21. Mr. Creech Jones
asked the Secretary of State for Dominion Affairs whether his attention has been drawn to the fact that ignorance is one of the main causes of the high proportion of convictions of natives in Southern Rhodesia; and whether any steps are being taken to dissipate this ignorance and to make known to the natives, in some simple form in their own language, the main provisions of the Natives' Registration Act.
Mr. M. MacDonald
I am informed that the officials of the Native Affairs Department in all the native districts and sub-districts of Southern Rhodesia have been instructed to explain to the natives the provisions of the Natives' Registration Act. In addition the main provisions 839 have been published in English and native languages in the newspapers with the largest circulation amongst native readers.
Mr. Creech Jones
Will the right hon. Gentleman take steps to inform the South Rhodesian Government, in view of the fact that many natives drift into these colonies from other colonies and display ignorance, that it is very necessary that these new rules and regulations should continuously be brought to the notice of the natives?
I am certain that the South Rhodesian Government will take any steps that may be necessary to see that natives in the territory are made aware of the provisions of the Act.
22. Mr. Creech Jones
asked the Secretary of State for Dominion Affairs whether his attention had been drawn to the publicly-expressed fears that the Natives' Registration Act of Southern Rhodesia will lead to a substantial increase in native convictions under the pass laws; whether, before his approval was given to this legislation, any estimate was made of the number of convictions likely to take place under the Act; and whether, seeing that the latest figure of 20,000 convictions is likely to be exceeded, he is satisfied that adequate prison accommodation has been, or will be, provided before the Act comes into operation.

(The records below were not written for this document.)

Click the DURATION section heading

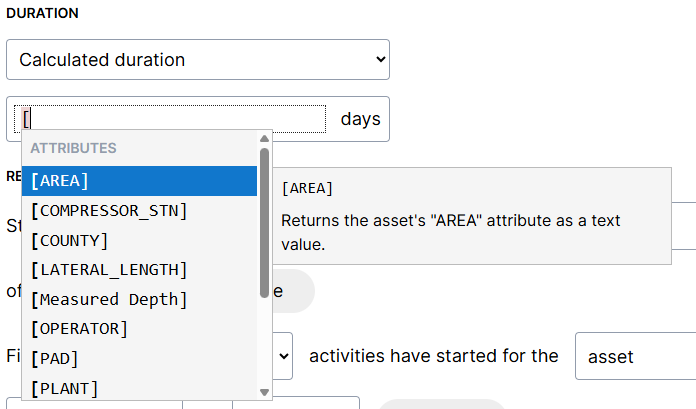coord(42,14)
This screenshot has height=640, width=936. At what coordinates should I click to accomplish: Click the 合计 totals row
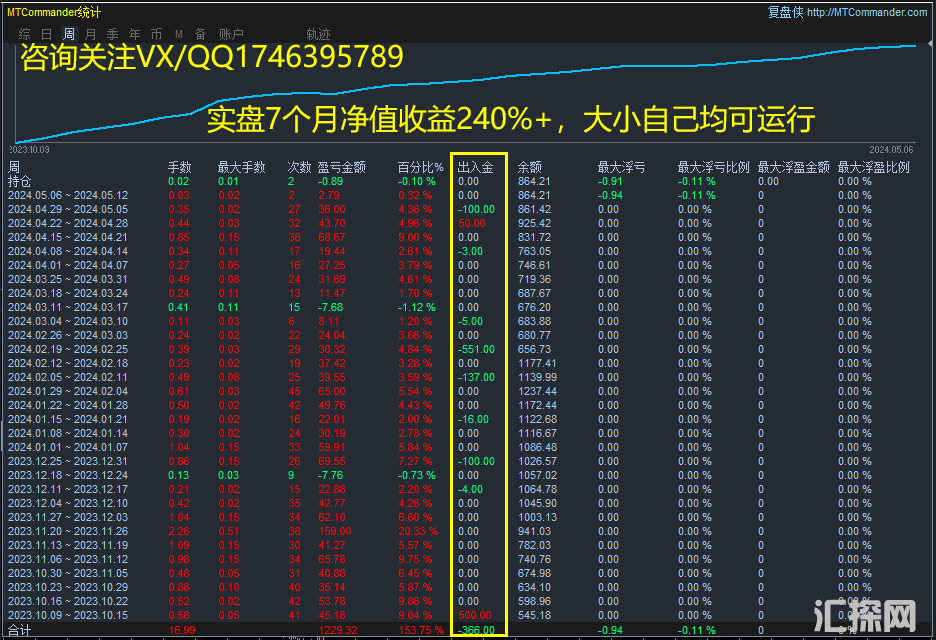20,630
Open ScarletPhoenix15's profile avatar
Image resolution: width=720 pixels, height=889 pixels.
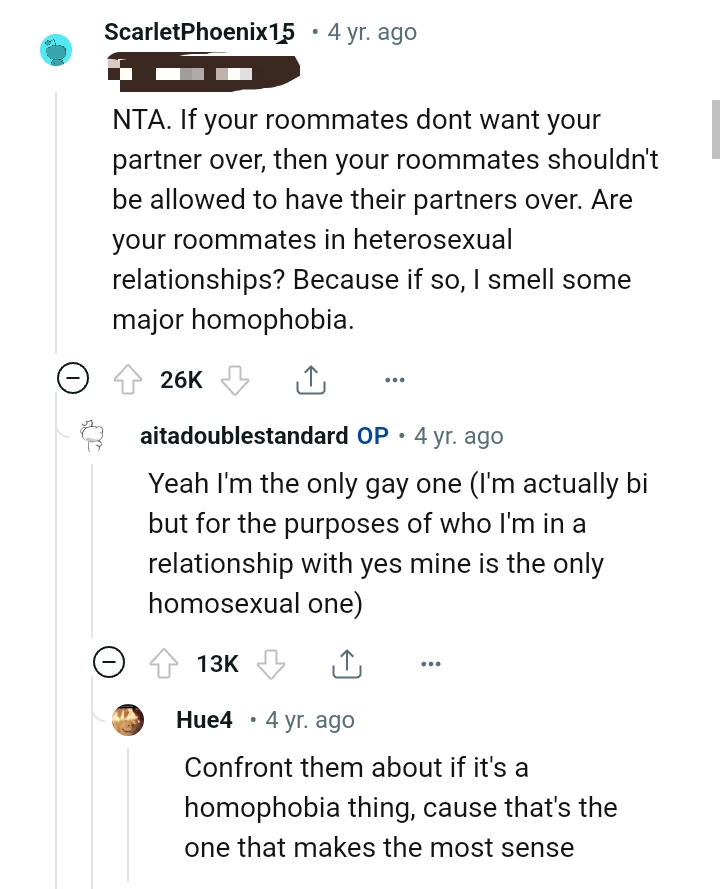tap(57, 50)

I am informed that the Southern Rhodesia Government do not regard the fears referred to in the first part of the question as well-founded. The Southern Rhodesia Government have been seriously perturbed for some years by the number of natives who have been convicted for offences,and it is hoped that the new Act will help in reducing the number of such convictions which has been increased by a growing tendency among natives of undesirable character to crowd into the towns.
Mr. Creech Jones
Will the right hon. Gentleman pass on to the South Rhodesian Government that the surest way to reduce convictions is by modifying the pass laws?
§ Mr. Paling
In view of the fact that the legislation creates new crimes, is it likely that convictions will be reduced? How long is it likely to be before all the natives are or have been in prison?
This legislation does not create any considerable number of new crimes. In the main it is a consolidation of existing legislation which has been in force for many years. Far from creating new crimes, it in some respects modifies old offences in a direction which should reduce convictions.
I have answered that question before, and made the position of the Government quite clear.